The only way I figured out how to do it was to crop the artboard in Illustrator only for the area of interest, then export the artboard to a PDF. That way Illustrator did the cutting and I still had a vector image.

KDP suggested converting to raster but the fine lines of the map looked terrible. So, I went with the cropped PDF from Illustrator and it worked as needed.

Good to know about the "fake" cropping in Indesign. You're right - how could ID really "crop" anything like that. 

Always learning something new in the desktop publishing world.

Community Expert
September 8, 2023

Sorry for butting in - and maybe and probably not the answer - but wondering does the setting in exporting to PDF of Clip Images to Frames does not have any effect?

 

Inspiring
September 7, 2023

Once I took the maps I created in Indesign, cropped the artboard down to the area of interest, exported that portion of the AI file to a PDF, and re-imported into Indesign, the file would pass the check.

Why does Indesign not actually truly "crop" the AI file but leaves a hidden pile of crumbs?

James Gifford—NitroPress
Legend
September 7, 2023

KDP is... maddening. "Arbitrary and opaque" is just the beginning. 

 

Be glad you found a fix without having to rely on any useful return data.
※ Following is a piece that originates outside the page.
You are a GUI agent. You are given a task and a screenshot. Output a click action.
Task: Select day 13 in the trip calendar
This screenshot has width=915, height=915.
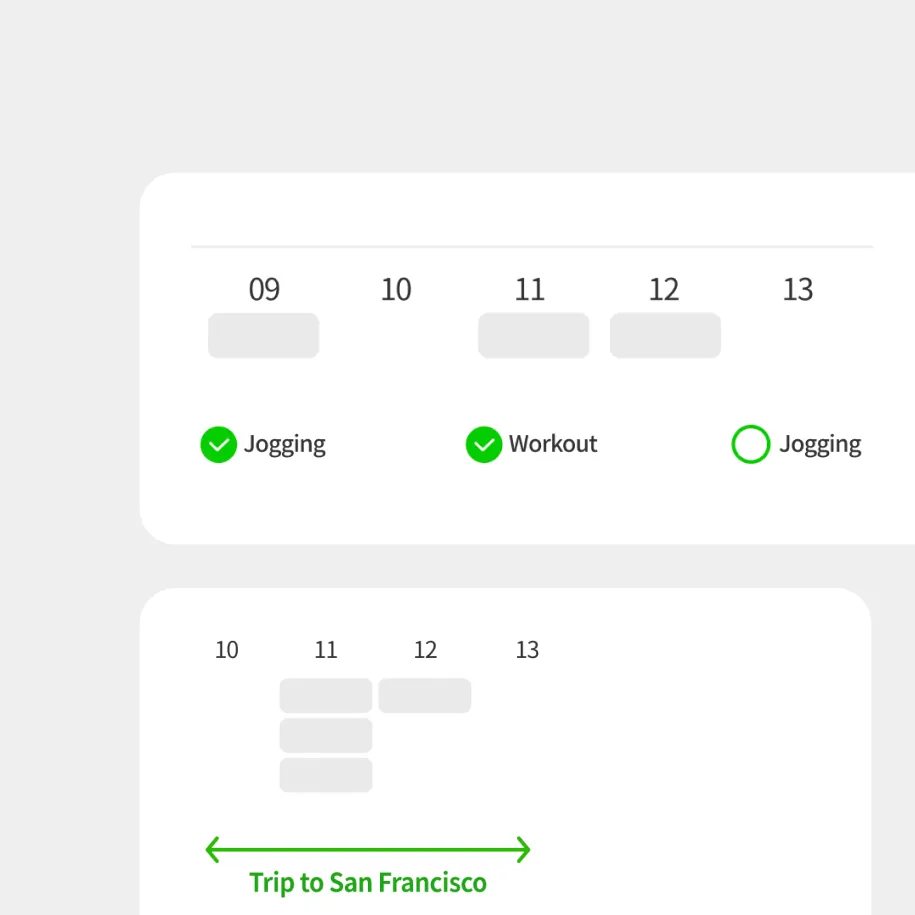point(527,650)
They aren't much good at providing it. 

 

But it's not news that graphics within PDFs are often only masked, not cropped. It's a dirty little secret that docs cropped in Acrobat to hide info can often be retrieved whole. And of course, all that data bulk is retained as well.

 

Use processes that actually crop images, especially AI and PDF, for all these reasons.

Inspiring
September 7, 2023

Wow that's really good to know things are masked over not truly cropped away. Will be more careful for sure. Don't want to leave something I don't want getting out.